DOCUMENT SECTION:
══════

Stephen Greif obituary

The Crown and Blake’s 7 actor who performed with the Royal Shakespeare Company and the National Theatre

The character actor Stephen Greif, who has died aged 78, performed with the Royal Shakespeare Company and at the National Theatre during Laurence Olivier’s time as artistic director before carving out a television career, best remembered for playing the villain of the piece in the cult sci-fi series Blake’s 7 and the sitcom Citizen Smith.

In Blake’s 7, he played Travis, the evil Terran Federation’s ruthless one-eyed space commander hunting down the resistance group on Earth led by Roj Blake (played by Gareth Thomas). As well as wearing black leather, Travis was distinctive for his eyepatch and prosthetic arm with a built-in Lazeron destroyer – the result of wounds sustained in a previous encounter with his nemesis.

The character was psychotic in his obsession to capture Blake. “He liked killing, he liked orders, and the more killing that the orders involved, the better,” Greif said in a 2008 interview with the Den of Geek website.

Stephen Greif as Scott Ginsburg, with Jerry Hall, during rehearsals for Benchmark at the New End theatre in Hampstead, London, 2002.
Stephen Greif as Scott Ginsburg, with Jerry Hall, during rehearsals for Benchmark at the New End theatre in Hampstead, London, 2002. Photograph: PA/Alamy

Blake’s 7 was devised by Terry Nation, previously the creator of the Daleks in Doctor Who, and Greif became a favourite on the fan convention circuit, despite leaving after the first series, in 1978, having suffered an achilles tendon injury from playing squash, and tiring of his character’s repetitive storylines. He said he was finding them “boring” and Travis “two-dimensional”, so recommended Brian Croucher to take over the part, and the programme continued for another three series until 1981. Ironically, Travis’s storylines became more varied and exciting.

Greif (pronounced as in “strife”) appeared in Blake’s 7 during the middle of his run in the first three series (1977-79) of Citizen Smith as Harry Fenning, the local gangster who runs the Vigilante pub. The comedy, written by a pre-Only Fools and Horses John Sullivan, starred Robert Lindsay as the “urban guerrilla” Wolfie Smith, styling himself on Che Guevara and leading the Tooting Popular Front, in reality a small group of inept, commitment-shy friends in south London. Wolfie was called “Trotsky” by Harry, the Mr Big whose watering hole they frequented and to whom he frequently owed money.

══════

INFORMATION PROVIDED:
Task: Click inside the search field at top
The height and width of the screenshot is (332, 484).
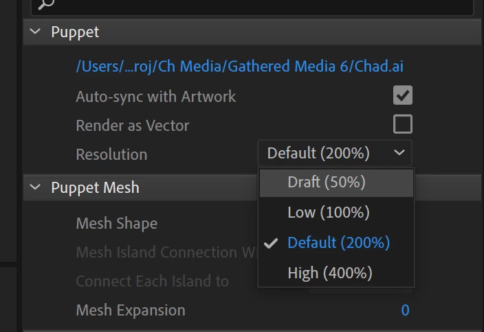Action: [252, 7]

══════

WRITTEN REQUEST 1: Using the Stephen Greif obituary, state whether each statement agrees with it, answering yes or no and quoting the words that decide it: (a) Greif left Blake's 7 after its first series, in 1978. (b) Greif recommended Gareth Thomas to take over the part of Travis. (c) Citizen Smith was written by Terry Nation.
WRITTEN REQUEST 2: Carry on the Stephen Greif obituary from the point where it ends.
The lines are not needed for this work.

EXERCISE OUTPUT 1:
(a) Yes: "despite leaving after the first series, in 1978"
(b) No: "so recommended Brian Croucher to take over the part"
(c) No: "written by a pre-Only Fools and Horses John Sullivan"

EXERCISE OUTPUT 2:
For the next 40 years, the actor took dozens of mostly one-off character roles on television – and in the occasional film – showing his range by switching between crooks, doctors, detectives and lawyers. He was last seen on TV in the 2020 series of The Crown playing the House of Commons speaker Sir Bernard Weatherill, granting Geoffrey Howe (Paul Jesson) leave to address fellow MPs with his resignation speech, a withering – and ultimately fatal – attack on Margaret Thatcher (Gillian Anderson).

Stephen Greif as Donata, with Natalie Dormer, in the 2005 film Casanova.
Stephen Greif as Donata, with Natalie Dormer, in the 2005 film Casanova. Photograph: TCD/Alamy

Stephen was born in Sawbridgeworth, Hertfordshire, to Pauline (nee Rubinstein), of Polish and Russian heritage, and Franz (known as “Ferry”) Greif, a business entrepreneur who was born in Vienna to a Polish father and Hungarian mother, and lived in Britain from 1935.

The family moved to London and Stephen attended Sloane grammar school, Chelsea, where he excelled in sport, then Regent Street Polytechnic (now the University of Westminster). He went through jobs at a TV and radio electronics factory and as a negotiator at a West End estate agency before being accepted – at his third attempt – to train at Rada. He graduated in 1967, having won six awards while there, including one for best actor.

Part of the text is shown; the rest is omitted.